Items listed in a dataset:

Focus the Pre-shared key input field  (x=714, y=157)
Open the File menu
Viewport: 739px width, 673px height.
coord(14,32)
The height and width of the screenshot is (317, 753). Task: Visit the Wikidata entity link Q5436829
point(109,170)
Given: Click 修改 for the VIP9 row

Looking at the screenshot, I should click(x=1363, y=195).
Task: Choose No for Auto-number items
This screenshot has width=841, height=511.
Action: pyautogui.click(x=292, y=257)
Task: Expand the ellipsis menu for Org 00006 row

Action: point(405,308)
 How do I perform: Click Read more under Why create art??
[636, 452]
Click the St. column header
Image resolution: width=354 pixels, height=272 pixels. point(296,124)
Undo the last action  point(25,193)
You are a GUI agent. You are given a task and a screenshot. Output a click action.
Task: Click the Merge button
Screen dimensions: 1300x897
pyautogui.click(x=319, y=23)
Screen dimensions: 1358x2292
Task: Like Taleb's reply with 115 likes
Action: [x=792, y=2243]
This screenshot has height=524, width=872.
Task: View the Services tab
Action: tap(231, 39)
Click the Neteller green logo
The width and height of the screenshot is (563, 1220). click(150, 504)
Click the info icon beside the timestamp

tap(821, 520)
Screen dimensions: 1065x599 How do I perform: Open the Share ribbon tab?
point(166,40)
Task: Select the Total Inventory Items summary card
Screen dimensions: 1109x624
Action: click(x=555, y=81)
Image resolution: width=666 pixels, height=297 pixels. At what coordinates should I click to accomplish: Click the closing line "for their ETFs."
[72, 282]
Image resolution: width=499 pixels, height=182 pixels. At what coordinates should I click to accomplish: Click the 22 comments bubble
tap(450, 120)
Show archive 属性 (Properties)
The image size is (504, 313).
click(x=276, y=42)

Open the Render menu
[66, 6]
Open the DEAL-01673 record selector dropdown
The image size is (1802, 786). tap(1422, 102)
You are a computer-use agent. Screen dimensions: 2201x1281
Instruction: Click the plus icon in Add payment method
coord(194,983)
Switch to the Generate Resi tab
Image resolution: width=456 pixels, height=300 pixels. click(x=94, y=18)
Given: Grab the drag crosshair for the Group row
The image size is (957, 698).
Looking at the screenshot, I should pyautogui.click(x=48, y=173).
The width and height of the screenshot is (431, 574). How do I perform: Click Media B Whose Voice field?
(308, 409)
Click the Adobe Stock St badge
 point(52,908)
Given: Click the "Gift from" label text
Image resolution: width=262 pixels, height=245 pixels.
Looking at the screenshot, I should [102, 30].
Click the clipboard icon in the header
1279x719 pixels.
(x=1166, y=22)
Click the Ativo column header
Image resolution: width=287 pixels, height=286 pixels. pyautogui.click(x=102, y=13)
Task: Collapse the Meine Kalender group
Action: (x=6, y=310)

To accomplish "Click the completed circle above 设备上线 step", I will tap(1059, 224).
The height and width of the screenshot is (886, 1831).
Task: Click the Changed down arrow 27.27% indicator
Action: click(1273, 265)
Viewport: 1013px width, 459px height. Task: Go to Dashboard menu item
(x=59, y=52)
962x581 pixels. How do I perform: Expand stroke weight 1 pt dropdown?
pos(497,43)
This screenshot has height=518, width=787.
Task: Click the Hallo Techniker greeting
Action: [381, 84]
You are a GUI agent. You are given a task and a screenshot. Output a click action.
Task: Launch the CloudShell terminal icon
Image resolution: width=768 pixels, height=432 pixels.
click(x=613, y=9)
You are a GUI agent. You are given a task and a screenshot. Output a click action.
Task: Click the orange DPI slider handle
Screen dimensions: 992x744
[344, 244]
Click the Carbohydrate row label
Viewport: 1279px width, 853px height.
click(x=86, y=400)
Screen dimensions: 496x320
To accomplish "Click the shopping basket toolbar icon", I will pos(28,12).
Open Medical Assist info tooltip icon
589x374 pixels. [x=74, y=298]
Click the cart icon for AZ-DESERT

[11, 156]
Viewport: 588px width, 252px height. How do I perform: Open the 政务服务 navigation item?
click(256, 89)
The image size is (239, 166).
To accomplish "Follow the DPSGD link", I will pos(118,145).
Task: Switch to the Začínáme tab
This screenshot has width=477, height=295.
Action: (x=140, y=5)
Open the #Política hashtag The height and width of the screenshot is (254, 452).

#### [Task details]
Reproduce each of the rows above word for word, without changing a single character.

#### [Complete response]
Focus the Pre-shared key input field  (x=714, y=157)
Open the File menu
Viewport: 739px width, 673px height.
coord(14,32)
The height and width of the screenshot is (317, 753). Task: Visit the Wikidata entity link Q5436829
point(109,170)
Given: Click 修改 for the VIP9 row

Looking at the screenshot, I should click(x=1363, y=195).
Task: Choose No for Auto-number items
This screenshot has width=841, height=511.
Action: pyautogui.click(x=292, y=257)
Task: Expand the ellipsis menu for Org 00006 row

Action: point(405,308)
 How do I perform: Click Read more under Why create art??
[636, 452]
Click the St. column header
Image resolution: width=354 pixels, height=272 pixels. point(296,124)
Undo the last action  point(25,193)
You are a GUI agent. You are given a task and a screenshot. Output a click action.
Task: Click the Merge button
Screen dimensions: 1300x897
pyautogui.click(x=319, y=23)
Screen dimensions: 1358x2292
Task: Like Taleb's reply with 115 likes
Action: [x=792, y=2243]
This screenshot has height=524, width=872.
Task: View the Services tab
Action: tap(231, 39)
Click the Neteller green logo
The width and height of the screenshot is (563, 1220). click(150, 504)
Click the info icon beside the timestamp

tap(821, 520)
Screen dimensions: 1065x599 How do I perform: Open the Share ribbon tab?
point(166,40)
Task: Select the Total Inventory Items summary card
Screen dimensions: 1109x624
Action: click(x=555, y=81)
Image resolution: width=666 pixels, height=297 pixels. At what coordinates should I click to accomplish: Click the closing line "for their ETFs."
[72, 282]
Image resolution: width=499 pixels, height=182 pixels. At what coordinates should I click to accomplish: Click the 22 comments bubble
tap(450, 120)
Show archive 属性 (Properties)
The image size is (504, 313).
click(x=276, y=42)

Open the Render menu
[66, 6]
Open the DEAL-01673 record selector dropdown
The image size is (1802, 786). tap(1422, 102)
You are a computer-use agent. Screen dimensions: 2201x1281
Instruction: Click the plus icon in Add payment method
coord(194,983)
Switch to the Generate Resi tab
Image resolution: width=456 pixels, height=300 pixels. click(x=94, y=18)
Given: Grab the drag crosshair for the Group row
The image size is (957, 698).
Looking at the screenshot, I should pyautogui.click(x=48, y=173).
The width and height of the screenshot is (431, 574). How do I perform: Click Media B Whose Voice field?
(308, 409)
Click the Adobe Stock St badge
 point(52,908)
Given: Click the "Gift from" label text
Image resolution: width=262 pixels, height=245 pixels.
Looking at the screenshot, I should [102, 30].
Click the clipboard icon in the header
1279x719 pixels.
(x=1166, y=22)
Click the Ativo column header
Image resolution: width=287 pixels, height=286 pixels. pyautogui.click(x=102, y=13)
Task: Collapse the Meine Kalender group
Action: (x=6, y=310)

To accomplish "Click the completed circle above 设备上线 step", I will tap(1059, 224).
The height and width of the screenshot is (886, 1831).
Task: Click the Changed down arrow 27.27% indicator
Action: click(1273, 265)
Viewport: 1013px width, 459px height. Task: Go to Dashboard menu item
(x=59, y=52)
962x581 pixels. How do I perform: Expand stroke weight 1 pt dropdown?
pos(497,43)
This screenshot has height=518, width=787.
Task: Click the Hallo Techniker greeting
Action: [381, 84]
You are a GUI agent. You are given a task and a screenshot. Output a click action.
Task: Launch the CloudShell terminal icon
Image resolution: width=768 pixels, height=432 pixels.
click(x=613, y=9)
You are a GUI agent. You are given a task and a screenshot. Output a click action.
Task: Click the orange DPI slider handle
Screen dimensions: 992x744
[344, 244]
Click the Carbohydrate row label
Viewport: 1279px width, 853px height.
click(x=86, y=400)
Screen dimensions: 496x320
To accomplish "Click the shopping basket toolbar icon", I will pos(28,12).
Open Medical Assist info tooltip icon
589x374 pixels. [x=74, y=298]
Click the cart icon for AZ-DESERT

[11, 156]
Viewport: 588px width, 252px height. How do I perform: Open the 政务服务 navigation item?
click(256, 89)
The image size is (239, 166).
To accomplish "Follow the DPSGD link", I will pos(118,145).
Task: Switch to the Začínáme tab
This screenshot has width=477, height=295.
Action: (x=140, y=5)
Open the #Política hashtag The height and width of the screenshot is (254, 452).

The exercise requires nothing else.